Francis Blake London, UK
In order for there to be a genuinely separate species of human – one that could no longer successfully interbreed with Homo sapiens, which is a key definition of a separate species – two conditions would need to be met.
First, a part of the present population of humans would have to be physically isolated from the rest. Second, there would have to be sufficient evolutionary pressure on that isolated community. Then, given enough time, the genetic change in the isolated community might eventually lead to the formation of a new species. However, humans were isolated in Australia for at least 50,000 and possibly as much as 125,000 years, and yet they remained the same species as those in the rest of the world.
Hanno Schmidt Mainz, Germany
It wouldn’t be exceptional to have more than one species of humans on this planet, because this was the case over most of the time of our existence. The last “sympatric” humans we know of were Neanderthals, who became extinct only about 30,000 years ago.
Since stable separation of parts of the species is the key factor for the formation of new species, we can say that a new split of our species is impossible under current circumstances. We are globally connected as never before and this trend is accelerating.
However, we can still play “what if?”. The only realistic scenario for the evolution of two species out of ours would probably be if we expanded beyond our home planet and then lost contact with the settlers. If both populations survived long enough – much more than 100,000 years – we might see divergence and maybe two species of humans.
Mike Follows Sutton Coldfield, West Midlands, UK
We might get the evolution of new human species if we colonise other planets where people have to adapt to an alien environment.
Mars, for example, is further away from the sun so residents there may evolve bigger eyes to see better in the dimmer light. And without life, Mars is essentially a sterile environment and this may make Martian colonists more susceptible to disease so that mixing with people on Earth is discouraged. This could rule out sex and increase the chance the colonists would develop into a new species.
However, such speciation might happen if we stay on Earth too. If scientists mastered germline therapy, a person’s genome could be manipulated. This might bestow an advantage like longer life to the individual and their children. This therapy would probably only be available to wealthier people who might tend to pair up with other “enhanced” individuals, perhaps eventually leading to a new species. This process is started artificially by tinkering with genes, but reinforced and consolidated by cultural differences. This might be in the realms of science fiction at the moment, but it wouldn’t be the first time that science fiction became science fact.
Herman D’Hondt Sydney, Australia
Of course it is possible, but I feel strongly that it won’t happen.
Homo sapiens split from Neanderthals at least 400,000 years ago, when Neanderthals moved into Europe and Asia,
while H. sapiens stayed in Africa. Yet, when the two subspecies met again hundreds of thousands of years later, they were still able to interbreed.

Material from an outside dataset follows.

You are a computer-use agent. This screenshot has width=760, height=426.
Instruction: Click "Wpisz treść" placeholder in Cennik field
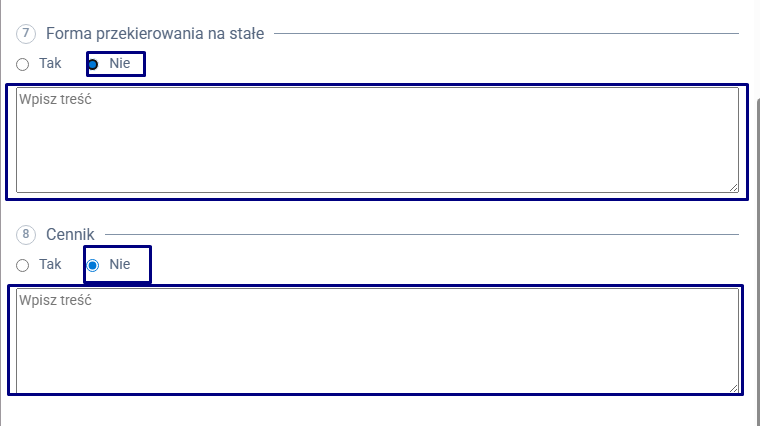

Even if we could spread to other planets and interstellar travel took thousands of years, this is still a short period compared with the time required for the evolution of new species.
Ben Haller Ithaca, New York, US
One obstacle is that selection due to environmental differences has largely ceased to operate in humans today. Earlier in our evolutionary history, our survival would have depended on our degree of adaptation to local environmental conditions, but culture and technology have now largely mitigated that.
For an interesting exploration of these ideas, try The Time Machine by H. G. Wells. Published in 1895, it is one of the earliest examples of the genre of science fiction, and remains a classic.